This editorial is being written shortly after the official launch, in April 2000, of the Small Business Service (SBS) in England and Wales. Among the aims of the SBS are the support and development of high quality entrepreneurial new ventures through the role of business advisers (DTI, 1999). This editorial takes the opportunity of the launch to review some of the issues in supporting entrepreneurial behaviour and place them in the context of papers presented at the 3rd Enterprise and Learning Conference, held at Paisley, in November 1999. The role of support is closely linked to entrepreneurial learning and behaviour. This Issue contains four papers, all concerned with research into entrepreneurial behaviour, that are complementary and have implications for the role of support. The next issue of the Journal will also contain four further papers associated with the Conference that also have implications for support. This editorial reviews some of the issues and then considers the first four papers for this Issue. A connected but separate editorial will be provided with No. 4.
Issues in developing entrepreneurial support programmes
In the UK, support for small businesses has been characterised by variety, an absence of consistency and potential duplication (DTI, 1999). While flexibility can be desirable to meet local needs, variation is illustrated by the range of programmes which can be classified into the following categories or levels of general business development support programmes:
Short-term and episodic part-funded external consultancy (including marketing, finance, IT and HRM), such as "expert help".
Medium-term programmes targeted at specific aspects of business development, such as innovation.
Longer-term relationships such as mentoring through key adviser or non-executive directors (perhaps linked to specific funding).
The principle of short-term "expert" help assumes that an entrepreneur's need for support will be essentially sporadic and short-term. It assumes that the entrepreneur can self-diagnose problems and need for help; yet such support is often driven by assumed needs, rather than diagnosed individual needs. Such support will meet a one-off need for help in a specific area such as marketing or IT management systems. TECs and Business Links have had a variety of schemes with the same essential characteristics. These schemes will meet some specific needs but they also contribute to confusion due to the variety and schemes and the range of agencies and authorities involved.
Medium-term support programmes attempt to build a longer working relationship based on client need. Examples include regional innovation strategies in the West Midlands, Yorkshire and Humberside. In Strathclyde, the LECs work with client companies over an extended period to instil management change with the company. National initiatives include quality management (ISO 9000) and Investors in People which review company performance and take them through a planned strategy of improvements which may be introduced in a phased manner over an extended period of time that may take several years to implement.
In the UK, the operation of business links with their personal business advisers (PBA) was intended to provide more continuity and flexible provision of business support.

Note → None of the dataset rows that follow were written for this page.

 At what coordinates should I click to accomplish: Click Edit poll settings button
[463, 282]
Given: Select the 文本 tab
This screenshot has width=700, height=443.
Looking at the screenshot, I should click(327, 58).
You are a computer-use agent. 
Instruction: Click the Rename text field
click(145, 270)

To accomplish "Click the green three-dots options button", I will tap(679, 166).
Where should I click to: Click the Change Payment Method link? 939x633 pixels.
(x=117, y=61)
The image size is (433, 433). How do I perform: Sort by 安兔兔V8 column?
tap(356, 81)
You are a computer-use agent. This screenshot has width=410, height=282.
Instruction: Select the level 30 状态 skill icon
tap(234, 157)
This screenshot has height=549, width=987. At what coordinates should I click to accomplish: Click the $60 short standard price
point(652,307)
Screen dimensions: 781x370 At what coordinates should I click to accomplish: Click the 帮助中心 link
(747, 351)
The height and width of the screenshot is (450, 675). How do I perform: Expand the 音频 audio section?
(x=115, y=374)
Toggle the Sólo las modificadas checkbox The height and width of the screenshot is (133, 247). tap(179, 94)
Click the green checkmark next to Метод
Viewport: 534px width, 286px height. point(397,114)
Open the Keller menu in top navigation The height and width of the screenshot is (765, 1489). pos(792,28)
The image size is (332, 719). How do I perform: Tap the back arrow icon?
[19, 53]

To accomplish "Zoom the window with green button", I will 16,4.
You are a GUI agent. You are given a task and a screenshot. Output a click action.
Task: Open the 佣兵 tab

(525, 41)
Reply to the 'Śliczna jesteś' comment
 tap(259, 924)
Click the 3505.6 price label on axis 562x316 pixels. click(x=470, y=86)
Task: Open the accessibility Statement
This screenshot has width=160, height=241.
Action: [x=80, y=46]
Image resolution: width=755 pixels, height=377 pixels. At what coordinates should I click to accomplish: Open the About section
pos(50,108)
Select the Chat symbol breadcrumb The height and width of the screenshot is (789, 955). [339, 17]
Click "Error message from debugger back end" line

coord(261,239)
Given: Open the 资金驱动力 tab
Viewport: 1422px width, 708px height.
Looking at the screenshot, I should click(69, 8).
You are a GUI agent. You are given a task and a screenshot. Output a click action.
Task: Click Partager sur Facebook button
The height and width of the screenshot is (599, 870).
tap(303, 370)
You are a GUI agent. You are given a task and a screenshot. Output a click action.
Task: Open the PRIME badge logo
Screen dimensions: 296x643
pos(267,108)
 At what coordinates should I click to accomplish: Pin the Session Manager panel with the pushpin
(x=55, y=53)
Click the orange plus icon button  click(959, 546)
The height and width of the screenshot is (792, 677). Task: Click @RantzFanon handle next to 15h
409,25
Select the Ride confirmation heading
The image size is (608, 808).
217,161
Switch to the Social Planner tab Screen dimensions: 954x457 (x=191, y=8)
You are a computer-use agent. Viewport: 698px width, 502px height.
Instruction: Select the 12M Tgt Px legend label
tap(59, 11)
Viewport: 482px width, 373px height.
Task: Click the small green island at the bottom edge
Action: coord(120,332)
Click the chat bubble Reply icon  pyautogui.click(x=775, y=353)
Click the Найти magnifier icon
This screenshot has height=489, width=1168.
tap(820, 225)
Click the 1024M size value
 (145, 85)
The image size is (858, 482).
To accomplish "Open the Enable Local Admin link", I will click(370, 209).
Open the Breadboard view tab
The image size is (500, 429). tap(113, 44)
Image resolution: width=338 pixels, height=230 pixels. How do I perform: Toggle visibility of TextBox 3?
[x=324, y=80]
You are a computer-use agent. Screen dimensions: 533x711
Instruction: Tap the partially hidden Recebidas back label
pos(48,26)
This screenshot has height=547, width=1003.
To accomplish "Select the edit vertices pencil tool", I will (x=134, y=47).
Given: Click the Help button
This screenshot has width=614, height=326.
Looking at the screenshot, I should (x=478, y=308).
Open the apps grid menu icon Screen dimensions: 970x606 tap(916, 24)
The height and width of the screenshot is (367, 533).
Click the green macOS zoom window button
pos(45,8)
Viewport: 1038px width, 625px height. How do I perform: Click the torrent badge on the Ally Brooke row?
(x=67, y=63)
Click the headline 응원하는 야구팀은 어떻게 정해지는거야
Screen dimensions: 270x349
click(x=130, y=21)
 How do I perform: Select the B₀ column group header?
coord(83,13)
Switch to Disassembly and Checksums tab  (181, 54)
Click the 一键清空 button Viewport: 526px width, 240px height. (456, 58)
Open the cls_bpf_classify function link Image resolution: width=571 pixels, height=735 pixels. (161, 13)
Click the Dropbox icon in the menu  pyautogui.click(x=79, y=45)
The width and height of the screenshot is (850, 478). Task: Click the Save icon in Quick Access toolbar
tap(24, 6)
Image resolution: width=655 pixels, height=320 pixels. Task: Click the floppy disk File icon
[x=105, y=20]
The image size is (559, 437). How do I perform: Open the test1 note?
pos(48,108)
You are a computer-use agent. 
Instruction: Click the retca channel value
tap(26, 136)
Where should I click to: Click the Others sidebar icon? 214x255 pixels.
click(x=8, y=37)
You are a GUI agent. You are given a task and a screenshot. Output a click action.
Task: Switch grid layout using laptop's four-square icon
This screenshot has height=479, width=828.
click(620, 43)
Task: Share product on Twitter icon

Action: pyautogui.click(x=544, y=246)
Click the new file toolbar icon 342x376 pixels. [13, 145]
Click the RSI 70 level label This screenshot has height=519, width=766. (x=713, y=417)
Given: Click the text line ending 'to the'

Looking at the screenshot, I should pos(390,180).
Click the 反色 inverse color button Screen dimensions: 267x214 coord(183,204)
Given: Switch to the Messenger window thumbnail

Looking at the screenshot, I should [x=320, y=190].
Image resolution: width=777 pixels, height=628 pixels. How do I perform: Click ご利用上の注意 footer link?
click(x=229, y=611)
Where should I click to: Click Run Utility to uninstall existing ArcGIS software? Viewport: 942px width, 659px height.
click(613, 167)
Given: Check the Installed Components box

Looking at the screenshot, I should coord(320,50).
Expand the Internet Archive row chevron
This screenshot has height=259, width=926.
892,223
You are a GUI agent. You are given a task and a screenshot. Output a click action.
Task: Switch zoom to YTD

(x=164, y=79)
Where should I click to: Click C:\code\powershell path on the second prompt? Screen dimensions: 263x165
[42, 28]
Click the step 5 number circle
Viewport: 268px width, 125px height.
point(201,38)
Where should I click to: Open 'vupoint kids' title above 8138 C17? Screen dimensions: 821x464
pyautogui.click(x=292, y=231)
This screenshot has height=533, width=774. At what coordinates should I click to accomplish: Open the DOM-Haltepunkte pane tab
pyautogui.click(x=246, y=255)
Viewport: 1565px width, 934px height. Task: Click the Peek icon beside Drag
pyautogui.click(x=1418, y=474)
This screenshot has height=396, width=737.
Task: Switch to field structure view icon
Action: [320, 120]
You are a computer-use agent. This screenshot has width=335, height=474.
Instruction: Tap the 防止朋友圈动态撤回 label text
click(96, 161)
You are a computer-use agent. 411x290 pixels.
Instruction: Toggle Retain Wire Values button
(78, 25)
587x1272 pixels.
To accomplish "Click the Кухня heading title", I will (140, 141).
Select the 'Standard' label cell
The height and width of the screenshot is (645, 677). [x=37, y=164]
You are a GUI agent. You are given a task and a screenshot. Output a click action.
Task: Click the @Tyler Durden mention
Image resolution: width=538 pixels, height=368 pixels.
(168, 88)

Operating with key client customers, PBAs could build a longer-term relationship with small businesses. However, the indications are that practice varied considerably (Agar and Witzel, 1994) and obviously depended on local policies. For example, Devon and Cornwall TEC introduced an advanced PBA service which involved some of their PBAs working as mentors (building a longer-term relationship with the client). In practice, however, funding programmes are often relatively short-term which often dictates the nature of relationships, which means that more commonly a short-term relationship existed between PBAs and their small business clients.
Style of support
Application of contingency literature (Hersey and Blanchard, 1977) to the adviser issue may imply that advisers require to adapt the type of advice (generalist/expert) and their style of delivery (collaborative/directive) to suit individual clients; or, alternatively, because it may not be possible for all advisers to adapt their approach, they may have to be carefully screened and selected to fit the needs of individual clients; the recognition being that some advisers may well be flexible all-rounders with a balance of generalist experience and context-specific expertise; others may well be constrained by being either a generalist or a specialist and/or, by their preferred/natural approach, for example, collaborative or directive.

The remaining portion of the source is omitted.